AIDS Arms, Inc. dba Prism Health North Texas (PHNTX) will continue the Supporting Treatment, Empowerment and Progress (STEP) program whose purpose is to address engagement in care for Black MSM, Hispanic MSM, White MSM, and transgender individuals with substance use disorders (SUD) and/or co-occurring substance use and mental disorders (COD) who are at risk for HIV or HIV positive, through an integrated model of behavioral health (BH) and medical care.

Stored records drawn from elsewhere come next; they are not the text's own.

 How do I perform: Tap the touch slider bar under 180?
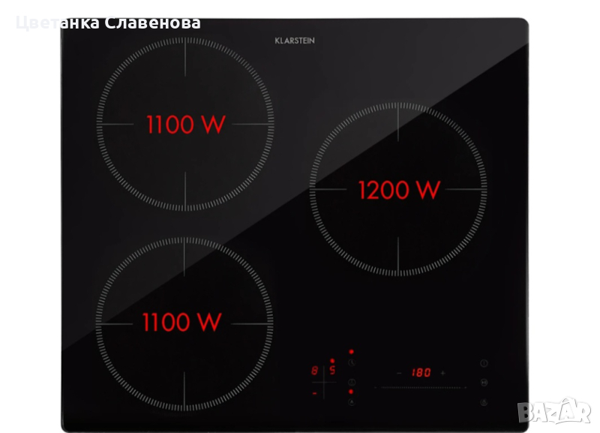420,387
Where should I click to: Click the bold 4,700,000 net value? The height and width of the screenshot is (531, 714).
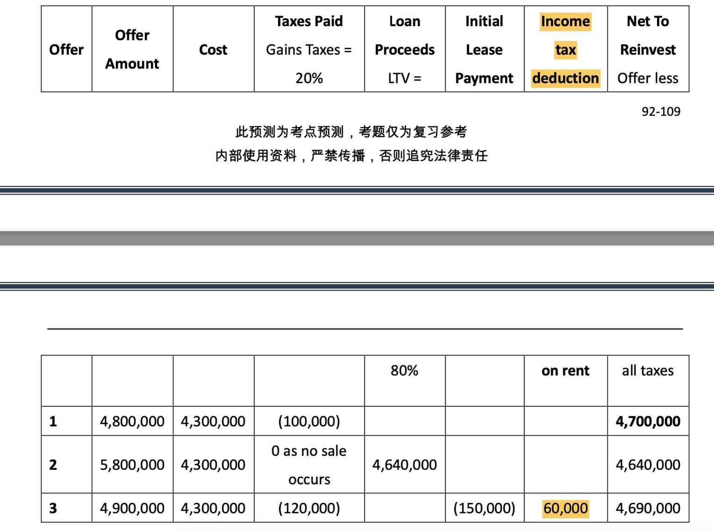click(x=648, y=421)
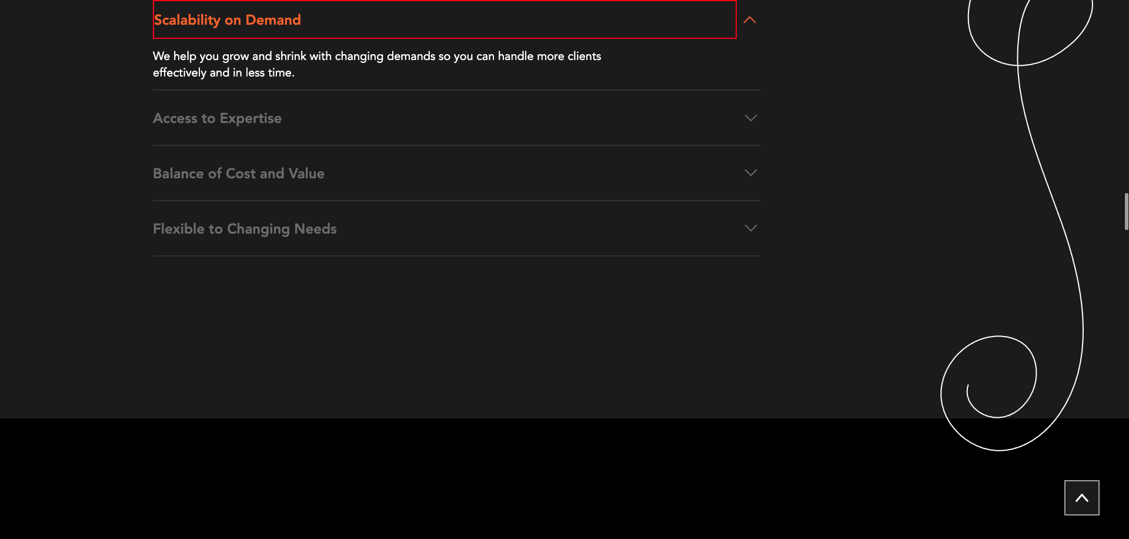
Task: Click scrollbar track above the thumb
Action: [x=1126, y=88]
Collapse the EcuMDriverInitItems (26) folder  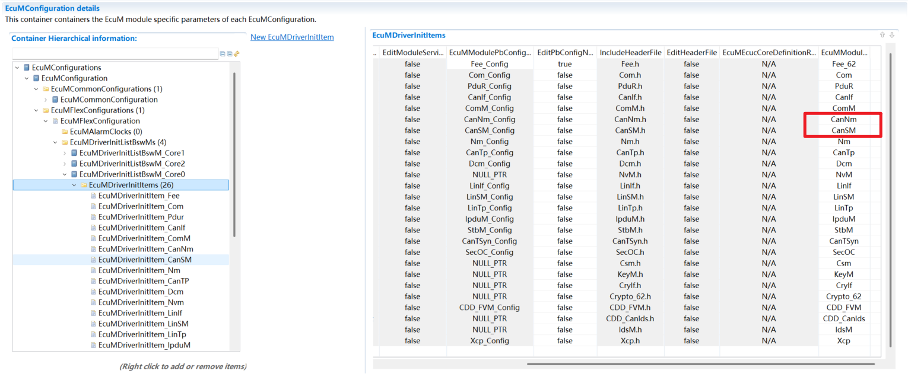pyautogui.click(x=74, y=185)
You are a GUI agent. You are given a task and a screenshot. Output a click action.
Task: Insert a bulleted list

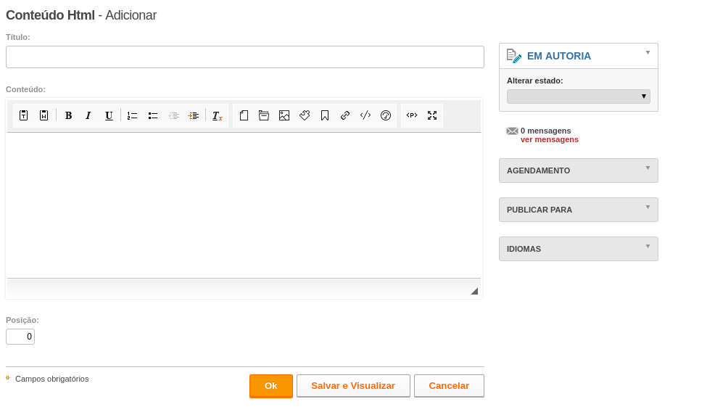(x=153, y=115)
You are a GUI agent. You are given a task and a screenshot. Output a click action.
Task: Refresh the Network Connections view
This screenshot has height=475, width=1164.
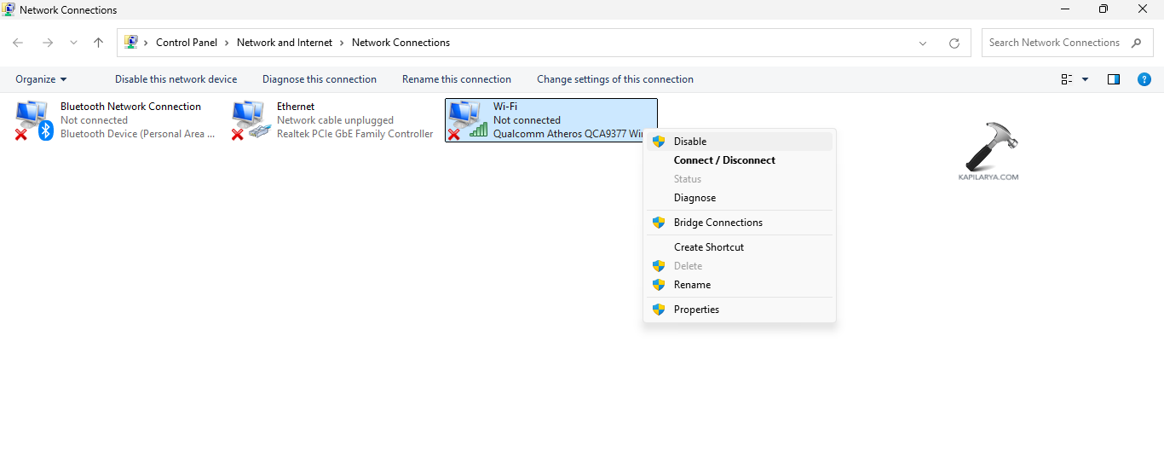(954, 43)
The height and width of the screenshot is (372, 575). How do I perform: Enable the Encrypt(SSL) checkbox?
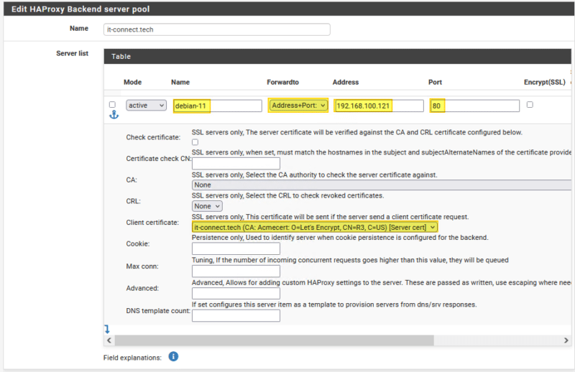[530, 105]
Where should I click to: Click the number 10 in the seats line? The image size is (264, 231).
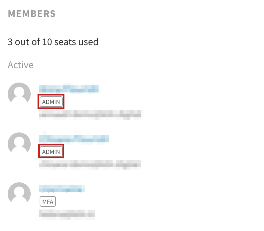click(47, 42)
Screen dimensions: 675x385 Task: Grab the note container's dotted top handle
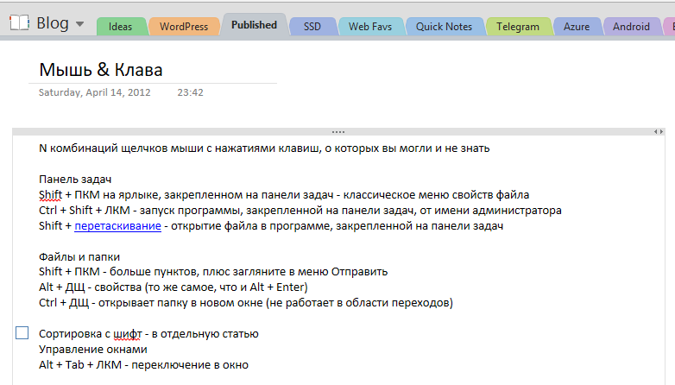pos(338,132)
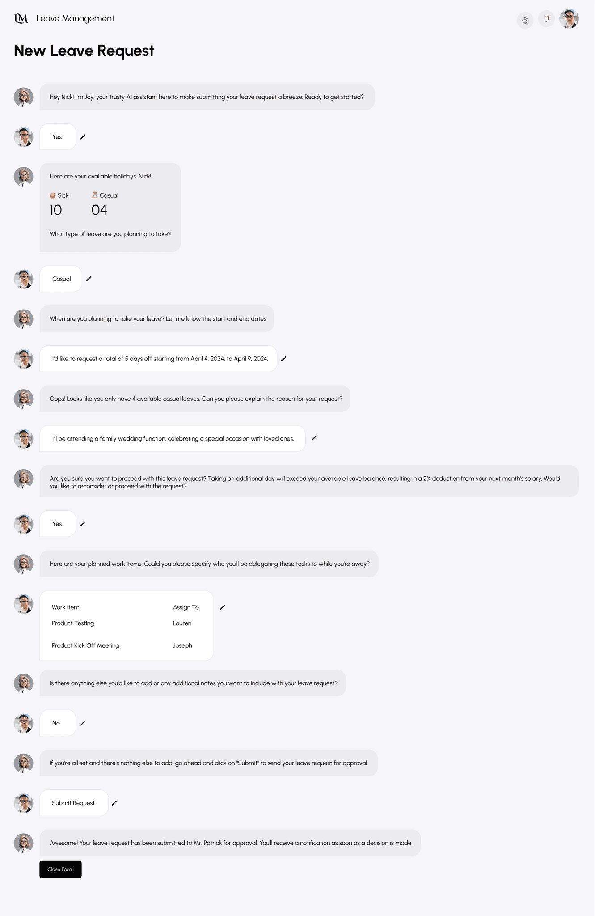Open the notifications bell icon
This screenshot has height=916, width=595.
tap(546, 19)
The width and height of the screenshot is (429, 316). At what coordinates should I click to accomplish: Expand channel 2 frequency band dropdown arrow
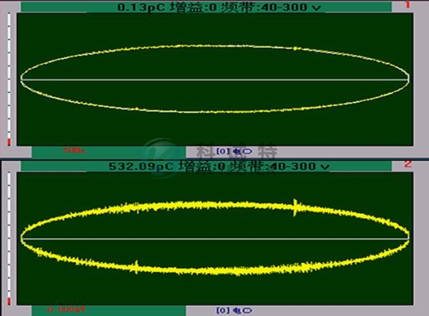(x=325, y=167)
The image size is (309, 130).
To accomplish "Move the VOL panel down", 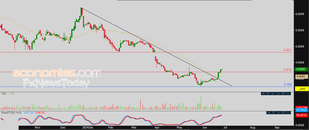I will [278, 94].
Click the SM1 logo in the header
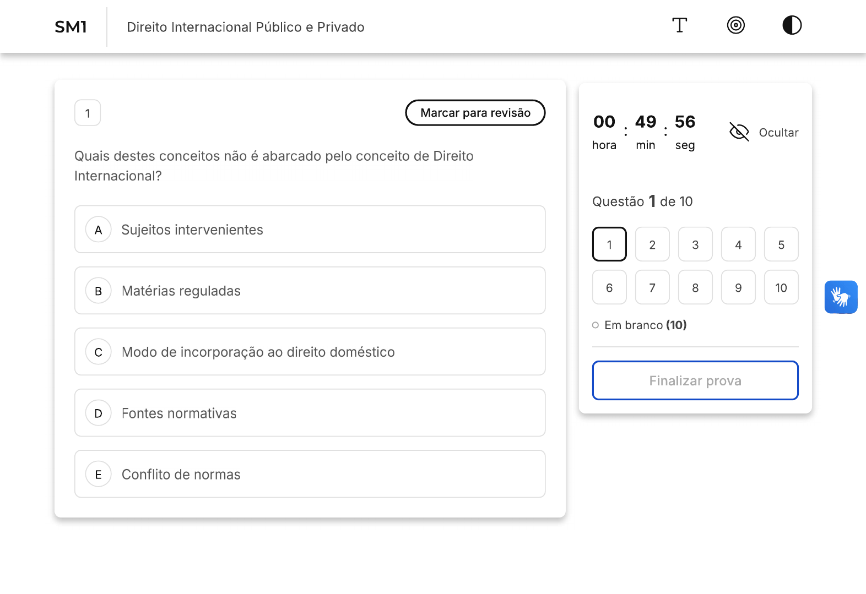866x594 pixels. pyautogui.click(x=71, y=27)
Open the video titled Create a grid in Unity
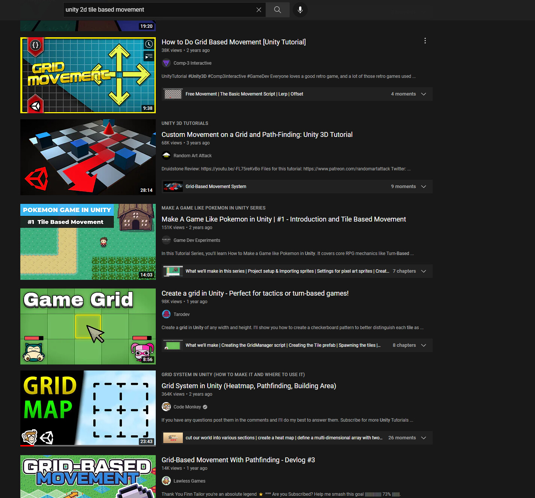This screenshot has height=498, width=535. click(x=255, y=293)
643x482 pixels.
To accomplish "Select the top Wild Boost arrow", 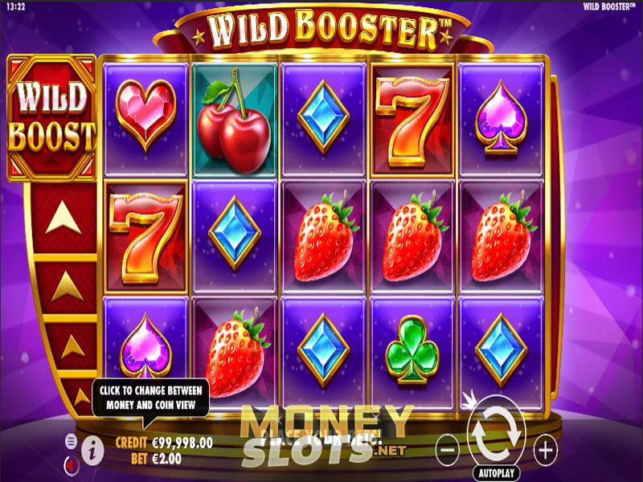I will 63,218.
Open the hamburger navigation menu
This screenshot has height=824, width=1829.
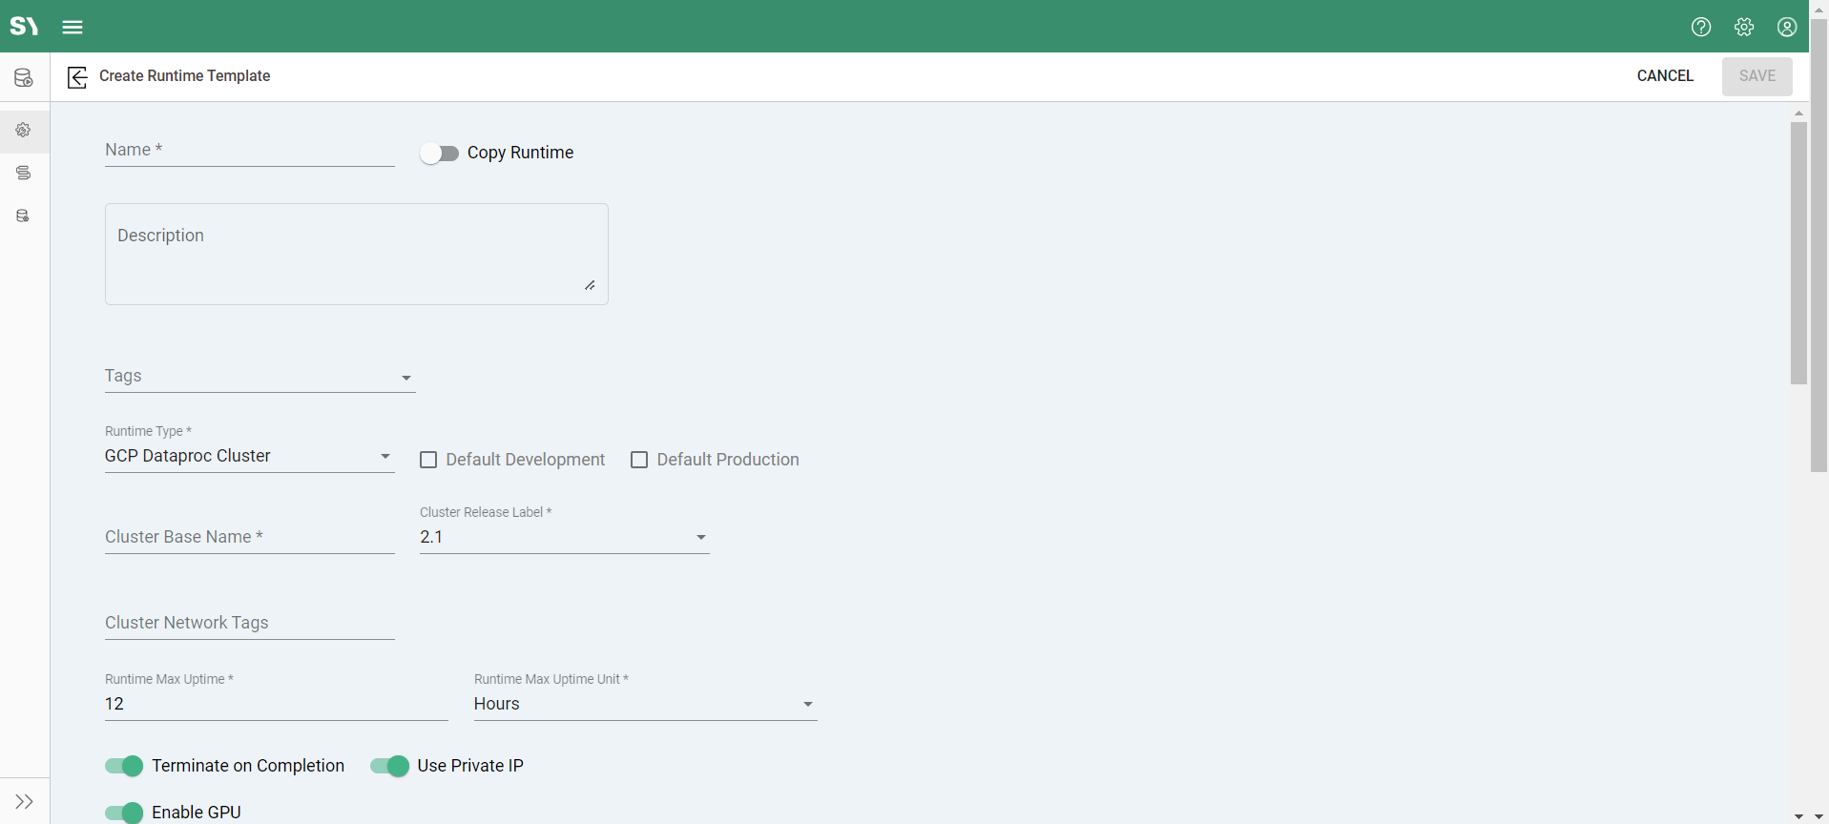(x=73, y=27)
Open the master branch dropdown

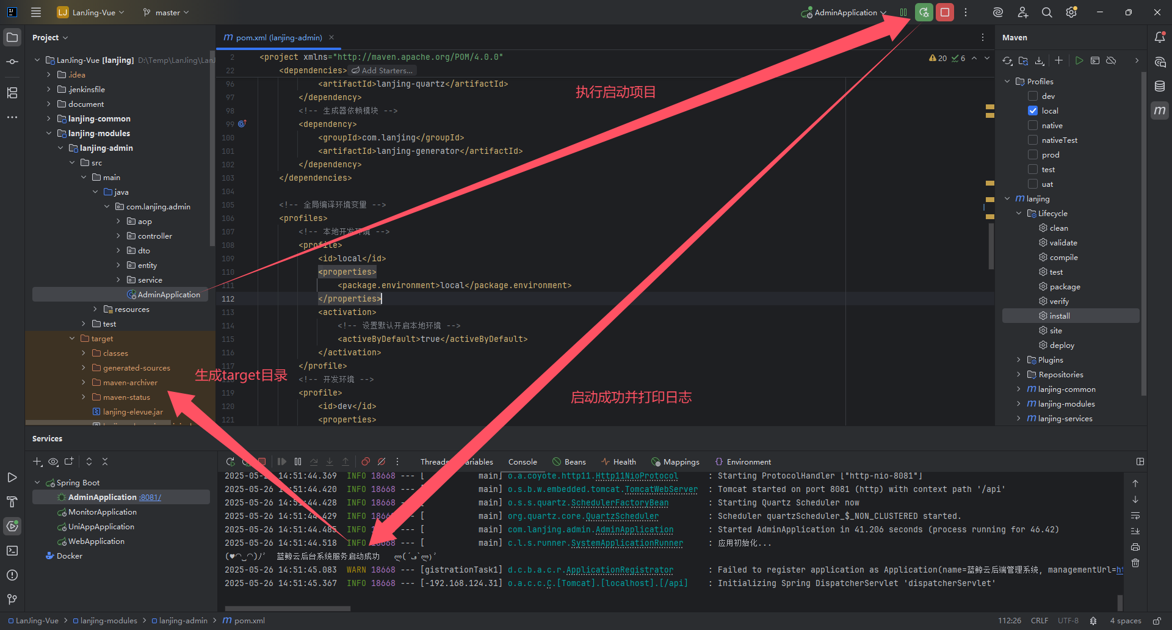(166, 12)
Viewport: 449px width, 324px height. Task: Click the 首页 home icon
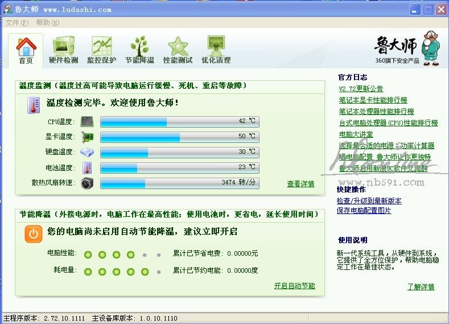coord(26,46)
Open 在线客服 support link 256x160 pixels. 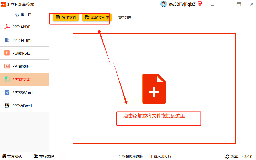pos(44,156)
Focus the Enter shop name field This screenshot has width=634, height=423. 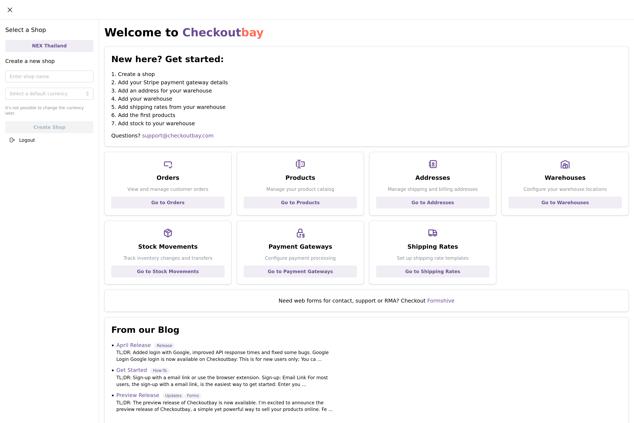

The program will serve an average of 100 unduplicated clients annually and 500 unduplicated clients in total through an integrated model of care utilizing evidenced-based practices (EBP) and supportive services. The EBPs will include Counseling, Testing and Referral, Screening, Brief Intervention and Referral to Treatment, Integrated Treatment for CODs, Behavioral Activation for Methamphetamine Dependence, Cognitive Behavioral Therapy (CBT), CBT for HIV Medication Adherence and Depression, Motivational Interviewing, and Peer Recovery Support Services (PRSS). The supportive services will include HIV and Viral Hepatitis (VH) testing and linkage to treatment, case management, PrEP services, medical care, integrated behavioral health, recovery support services, and linkage to SUD treatment. In addition, a program advisory board with membership comprised of program participants will provide feedback regarding program development and enhancement. The STEP program goals, and measurable objectives include:
-Expand SUD/COD treatment and recovery support services by increasing access and availability to the populations of focus.
By 9/29/2027, increase utilization of integrated BH services for 95% of clients who are screened positive for SUD and/or COD and enrolled into the program.
By 9/29/2027, increase engagement and retention in care in 90% of clients through focused CBT interventions and Peer Recovery Support Services.
By 9/29/2027, increase patient self-efficacy in 85% of clients identified through the GPRA survey administered at intake, 6-month follow-up, and discharge.
By 9/29/2027, decrease negative symptoms of SUD/COD in 85% of clients identified through EBP screening tools and GPRA administered at intake, 6-month follow-up, and discharge.
By 9/29/2027, provide services with high-fidelity to EBP by observing 100% of staff monthly utilizing the BH Observation Form.
-Increase linkage to and engagement in HIV and VH testing, risk reduction education, case management (CM) services, pre-exposure prophylaxis (PrEP) services, and treatment for populations of focus and their drug-using and/or sexual partners.
By 9/29/2027, increase in number of individuals tested for HIV and VH through outreach and in-house testing identified through completed tests in electronic health record (EHR).
By 9/29/2027, 90% of HIV positive clients engaged in HIV medical care identified through appointment completion in EHR.
By 9/29/2027, 80% of individuals tested positive for HIV linked to integrated care identified through appointment completion in EHR.
By 9/29/2027, 100% of individuals tested negative for HIV linked to PrEP services identified through appointment completion in EHR.
By 9/29/2027, 80% of individuals tested positive for VH linked to case management identified through appointment completion in EHR.
By 9/29/2027, 95% of individuals tested for HIV/VH completed risk reduction education identified through education completion in EHR.
By 9/29/2027, 100% of individuals tested for HIV/VH provided materials to refer drug-using and/or sexual partners to HIV/VH testing identified through education completion in EHR.